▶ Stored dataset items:

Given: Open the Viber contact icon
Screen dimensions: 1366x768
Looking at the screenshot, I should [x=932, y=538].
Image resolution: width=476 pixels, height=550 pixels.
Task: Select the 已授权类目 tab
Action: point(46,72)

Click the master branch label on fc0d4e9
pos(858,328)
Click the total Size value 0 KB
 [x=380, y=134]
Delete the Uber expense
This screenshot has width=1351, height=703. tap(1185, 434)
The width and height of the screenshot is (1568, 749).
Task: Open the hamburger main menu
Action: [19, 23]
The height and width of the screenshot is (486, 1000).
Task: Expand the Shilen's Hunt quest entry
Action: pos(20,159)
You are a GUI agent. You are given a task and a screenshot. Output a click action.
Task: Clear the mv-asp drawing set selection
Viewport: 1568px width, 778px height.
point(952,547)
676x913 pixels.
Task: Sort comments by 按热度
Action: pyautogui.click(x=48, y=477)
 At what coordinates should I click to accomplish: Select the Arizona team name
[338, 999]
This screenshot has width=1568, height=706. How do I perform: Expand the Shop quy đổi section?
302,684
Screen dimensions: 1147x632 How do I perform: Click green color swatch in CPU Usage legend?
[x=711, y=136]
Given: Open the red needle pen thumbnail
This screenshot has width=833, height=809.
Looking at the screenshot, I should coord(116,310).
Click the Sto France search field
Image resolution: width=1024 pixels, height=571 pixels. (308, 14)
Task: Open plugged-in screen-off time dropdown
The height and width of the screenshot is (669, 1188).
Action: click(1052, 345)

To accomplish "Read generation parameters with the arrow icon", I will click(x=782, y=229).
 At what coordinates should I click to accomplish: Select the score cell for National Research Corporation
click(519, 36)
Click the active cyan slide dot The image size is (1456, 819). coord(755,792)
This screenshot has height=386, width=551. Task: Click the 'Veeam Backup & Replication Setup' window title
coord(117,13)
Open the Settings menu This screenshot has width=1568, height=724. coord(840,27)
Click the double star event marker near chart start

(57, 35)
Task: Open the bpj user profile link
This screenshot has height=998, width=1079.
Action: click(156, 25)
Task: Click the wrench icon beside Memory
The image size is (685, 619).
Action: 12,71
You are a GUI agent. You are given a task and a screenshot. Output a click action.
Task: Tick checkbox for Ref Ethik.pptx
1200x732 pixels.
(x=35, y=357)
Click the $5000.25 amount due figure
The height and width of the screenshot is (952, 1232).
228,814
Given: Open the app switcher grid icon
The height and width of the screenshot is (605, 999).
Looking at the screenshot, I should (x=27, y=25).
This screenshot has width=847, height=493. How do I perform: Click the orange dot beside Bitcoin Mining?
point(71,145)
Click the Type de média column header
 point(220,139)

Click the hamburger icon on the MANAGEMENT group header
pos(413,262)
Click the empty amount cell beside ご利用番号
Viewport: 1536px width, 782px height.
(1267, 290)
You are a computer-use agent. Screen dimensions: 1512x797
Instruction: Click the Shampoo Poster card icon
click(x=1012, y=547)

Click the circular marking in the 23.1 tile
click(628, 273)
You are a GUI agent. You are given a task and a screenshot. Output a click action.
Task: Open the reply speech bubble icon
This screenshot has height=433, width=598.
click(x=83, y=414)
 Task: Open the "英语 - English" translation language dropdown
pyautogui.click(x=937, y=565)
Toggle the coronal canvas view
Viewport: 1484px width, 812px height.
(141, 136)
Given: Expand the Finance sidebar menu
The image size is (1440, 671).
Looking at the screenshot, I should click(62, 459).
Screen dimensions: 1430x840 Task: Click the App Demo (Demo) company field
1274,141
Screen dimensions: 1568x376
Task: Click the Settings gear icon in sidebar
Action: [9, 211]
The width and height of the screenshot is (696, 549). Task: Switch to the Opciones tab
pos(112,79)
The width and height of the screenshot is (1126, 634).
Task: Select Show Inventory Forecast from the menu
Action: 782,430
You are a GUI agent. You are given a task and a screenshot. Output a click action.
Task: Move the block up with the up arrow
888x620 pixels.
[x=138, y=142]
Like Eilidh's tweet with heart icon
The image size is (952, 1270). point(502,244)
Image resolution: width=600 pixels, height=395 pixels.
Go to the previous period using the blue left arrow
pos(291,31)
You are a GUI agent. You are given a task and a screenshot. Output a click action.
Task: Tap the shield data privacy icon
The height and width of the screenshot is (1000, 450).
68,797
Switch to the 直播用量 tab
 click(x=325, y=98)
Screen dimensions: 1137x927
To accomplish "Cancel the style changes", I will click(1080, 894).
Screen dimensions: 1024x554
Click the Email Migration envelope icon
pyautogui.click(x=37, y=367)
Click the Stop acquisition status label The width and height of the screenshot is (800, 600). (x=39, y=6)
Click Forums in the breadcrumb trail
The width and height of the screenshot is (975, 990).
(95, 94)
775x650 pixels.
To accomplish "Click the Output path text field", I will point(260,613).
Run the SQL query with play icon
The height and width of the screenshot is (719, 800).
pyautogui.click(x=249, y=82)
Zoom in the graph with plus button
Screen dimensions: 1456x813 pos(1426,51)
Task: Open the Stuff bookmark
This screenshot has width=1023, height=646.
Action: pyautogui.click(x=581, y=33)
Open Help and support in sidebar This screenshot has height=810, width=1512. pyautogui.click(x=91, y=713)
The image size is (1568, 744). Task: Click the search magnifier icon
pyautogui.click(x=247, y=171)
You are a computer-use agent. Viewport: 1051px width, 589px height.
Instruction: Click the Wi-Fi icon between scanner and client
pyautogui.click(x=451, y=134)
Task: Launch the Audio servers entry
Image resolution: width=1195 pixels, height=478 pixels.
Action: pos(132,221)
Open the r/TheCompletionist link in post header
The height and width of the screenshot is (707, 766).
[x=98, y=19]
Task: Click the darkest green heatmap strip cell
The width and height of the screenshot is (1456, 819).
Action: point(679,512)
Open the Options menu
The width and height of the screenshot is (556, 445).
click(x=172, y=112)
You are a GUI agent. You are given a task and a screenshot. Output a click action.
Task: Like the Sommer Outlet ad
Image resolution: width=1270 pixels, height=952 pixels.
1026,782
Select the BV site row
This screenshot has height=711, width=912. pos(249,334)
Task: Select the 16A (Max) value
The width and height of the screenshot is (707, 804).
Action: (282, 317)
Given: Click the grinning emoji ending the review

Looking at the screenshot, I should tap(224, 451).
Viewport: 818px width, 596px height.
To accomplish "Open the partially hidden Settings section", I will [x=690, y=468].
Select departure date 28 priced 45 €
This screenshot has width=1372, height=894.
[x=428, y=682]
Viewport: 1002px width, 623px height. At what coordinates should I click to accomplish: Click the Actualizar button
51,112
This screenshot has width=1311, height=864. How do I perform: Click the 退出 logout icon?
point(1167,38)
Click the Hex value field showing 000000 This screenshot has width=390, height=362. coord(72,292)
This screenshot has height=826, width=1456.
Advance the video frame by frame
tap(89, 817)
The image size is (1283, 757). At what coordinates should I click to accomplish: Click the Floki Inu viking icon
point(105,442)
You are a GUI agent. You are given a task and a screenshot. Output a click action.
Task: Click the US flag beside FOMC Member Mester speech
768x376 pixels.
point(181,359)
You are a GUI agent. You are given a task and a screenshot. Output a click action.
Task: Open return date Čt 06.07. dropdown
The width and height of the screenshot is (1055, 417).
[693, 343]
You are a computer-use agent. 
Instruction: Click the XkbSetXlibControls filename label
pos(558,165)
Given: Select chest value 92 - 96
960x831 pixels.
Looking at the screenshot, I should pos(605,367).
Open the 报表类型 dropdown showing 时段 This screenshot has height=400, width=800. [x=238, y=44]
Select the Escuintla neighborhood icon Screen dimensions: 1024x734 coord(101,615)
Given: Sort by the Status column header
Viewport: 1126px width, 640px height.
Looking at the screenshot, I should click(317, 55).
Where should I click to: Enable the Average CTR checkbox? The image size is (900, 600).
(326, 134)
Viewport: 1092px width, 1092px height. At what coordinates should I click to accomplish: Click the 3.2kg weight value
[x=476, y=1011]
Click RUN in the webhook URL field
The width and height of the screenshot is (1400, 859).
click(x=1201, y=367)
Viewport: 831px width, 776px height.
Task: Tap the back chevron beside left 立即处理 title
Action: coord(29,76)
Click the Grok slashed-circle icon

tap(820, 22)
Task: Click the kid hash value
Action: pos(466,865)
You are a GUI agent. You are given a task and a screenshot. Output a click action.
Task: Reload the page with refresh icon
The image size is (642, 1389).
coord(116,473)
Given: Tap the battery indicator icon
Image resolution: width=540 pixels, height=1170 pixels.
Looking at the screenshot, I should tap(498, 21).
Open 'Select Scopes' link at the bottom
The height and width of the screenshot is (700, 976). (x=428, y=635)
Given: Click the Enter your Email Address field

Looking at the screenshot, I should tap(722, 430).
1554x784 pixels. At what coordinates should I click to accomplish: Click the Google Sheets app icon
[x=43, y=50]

▶ What to do: Copy the listing verbatim, beginning at the line containing "Given: Click the Enter" and continuing through the last line of the listing.

▶ Result for this exercise:
Given: Click the Enter your Email Address field

Looking at the screenshot, I should tap(722, 430).
1554x784 pixels. At what coordinates should I click to accomplish: Click the Google Sheets app icon
[x=43, y=50]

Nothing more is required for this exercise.